Out of interest - do you use the bivvy-bag as you would in a survival situation - ie. crawl in with full boots & wet clothing (minus any crampons, clearly)? Or do you try and change out of those on the exposed mountaintop. I can see problems with both approaches …
Tarps:
Re tarps - again, I do own a tarp - more usually used by me in forest pitches than mountaintop ones. Very lightweight, though a slower deploy than the bivvy bag. More space to work, fewer issues with dragging snow in and getting the interior wet. But I’d need to carry some sort of additional pole to support it … as my iceaxe is only 700mm and not as long as a tramping-pole. Carrying which would remove the weight advantage over the bivvy bag. And much harder to set up in the windy situations which are giving me the problems.
Gloves etc:
I get very cold fingers - as far as I can see a result of damage from frost-bite a few years back - at least that’s when the issue started. Fingerless gloves do not work for me since then. I’ll persist experimenting with gloves to see if I can find a combination that is warm enough and tactile enough to work. As suggested - 2 pairs are probably required. One for normal tramping / camp warmth and a thinner pair for activations. Yes - re pencils. Yes re finding a nice chunky one! Yes re rite-in-the-rain notepads.
ZL1THH - I do like your idea. I think if I got into a good habit of ‘read-back’ I could get the info down just by recording one over of my audio,rather than the whole QSO as I’d been imagining. 'ZL1THH from ZL4NVW. Thankyou for the 3/1,31 your are 5/9, 59. Log time is 13:00 local! ’ Makes for a long over for those with dificult copy.
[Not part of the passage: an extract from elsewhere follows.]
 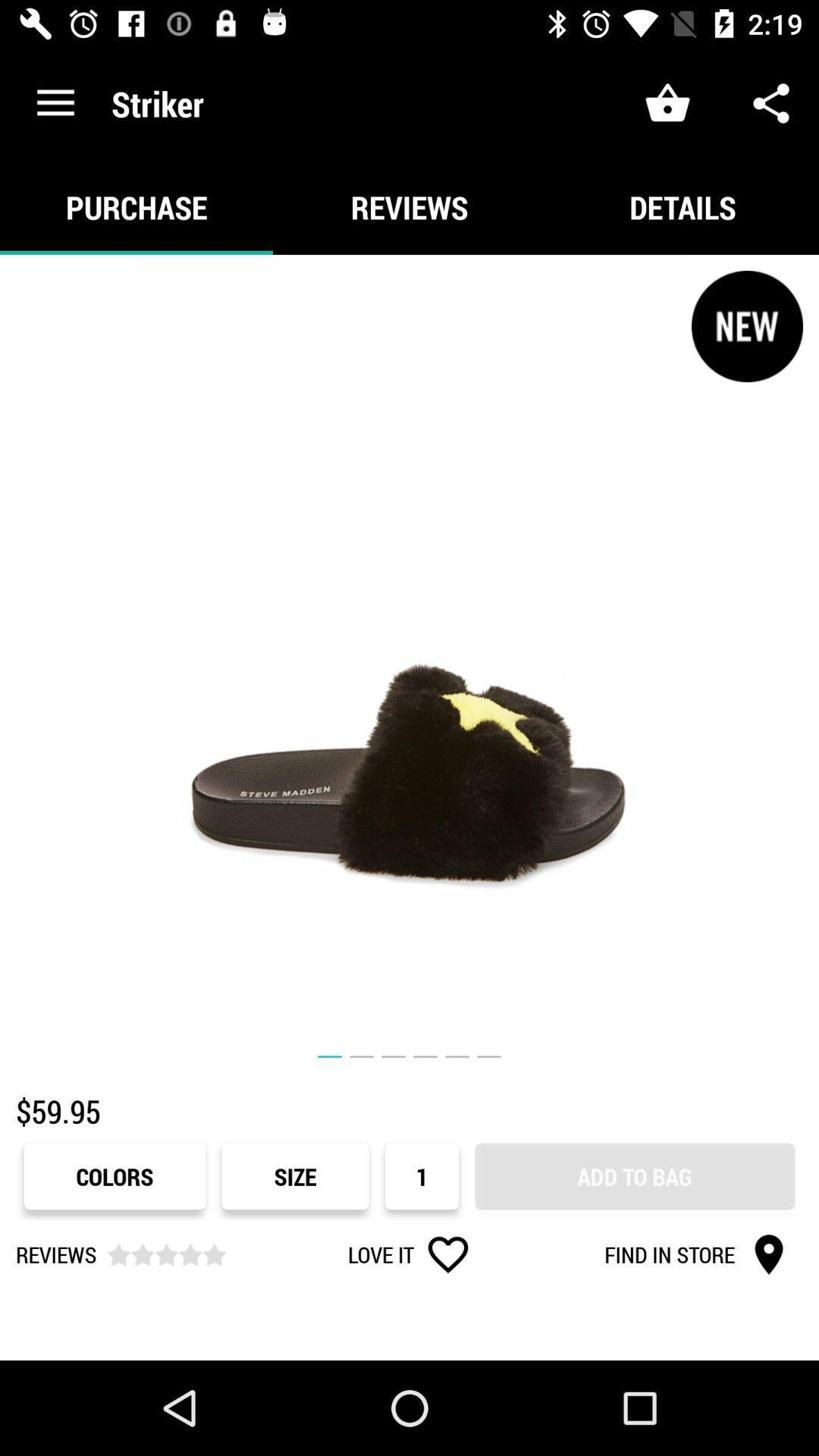 I want to click on item to the left of the striker, so click(x=55, y=102).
But can always repeat the report. Apart from S2S, that would be enough for after-the-event logging. Might play with that idea.
Summit time:
Yes - as primarily a tramper, secondly an activator I’m guilty of rushed SOTA activations. I generally have a long way to go and limited daylight to get there, and so go for a quick deployment and ‘4 QSOs then finish off those-on-frequency’ rather than hanging around to give maximum benefit to chasers (something I do feel guilty for). Though if conditions merit, I’ll work both 40m & 20m as it’s good to keep those VK’s involved and feeling wanted.
My current antenna is an 80m EFHW, which I can extend either fully to stop unwinding at 40m. I’ve not timed it but 5-10 minutes for full deployment of radio & antenna feels about right. Which is enough time after a sweat-inducing climb for body temperature to seriously plummet.
I will always carry the 80m antenna for the easy, relaxed night-time QSOs from camp/huts (Huts on the air - no snow issues there - try it! - ... On The Air) . My quickest deploy would probably be the 6m long 40m centre-loaded vertical (slots over my SOTA-pole) + counterpoise. I might give that a go on some daytime activations but fear I’ll miss the closer ZLs with the low take-off angle.
Radio bags:
Yes - I currently use a dry-bag for radio gear. My issue with this is that I inevitably manage to get some moisture or snow off my gloves or from the environment on the inside of the bag when setting up, using the radio. Where it’s trapped for the rest of the trip.
The FT818 (mine at least) is very sensitive to moisture. Several times I have lost rx (goes ‘deaf’) on the lower bands when it’s stored in a damp pack for a long trip. Something there operating near its tolerances that can’t cope with the moisture, I guess. Comes good when it warms up, but deaf again once it cools until it spends a day or two in the hot water cupboard or sunny windowsill. Probably a fault with my radio, rather than a model-specific issue - but like all these intermittent issues, a real hard one to nail down.
OK. Long rambling reply from me there - but I think I’ve taken all your points into consideration, and many are things I’ll be trying.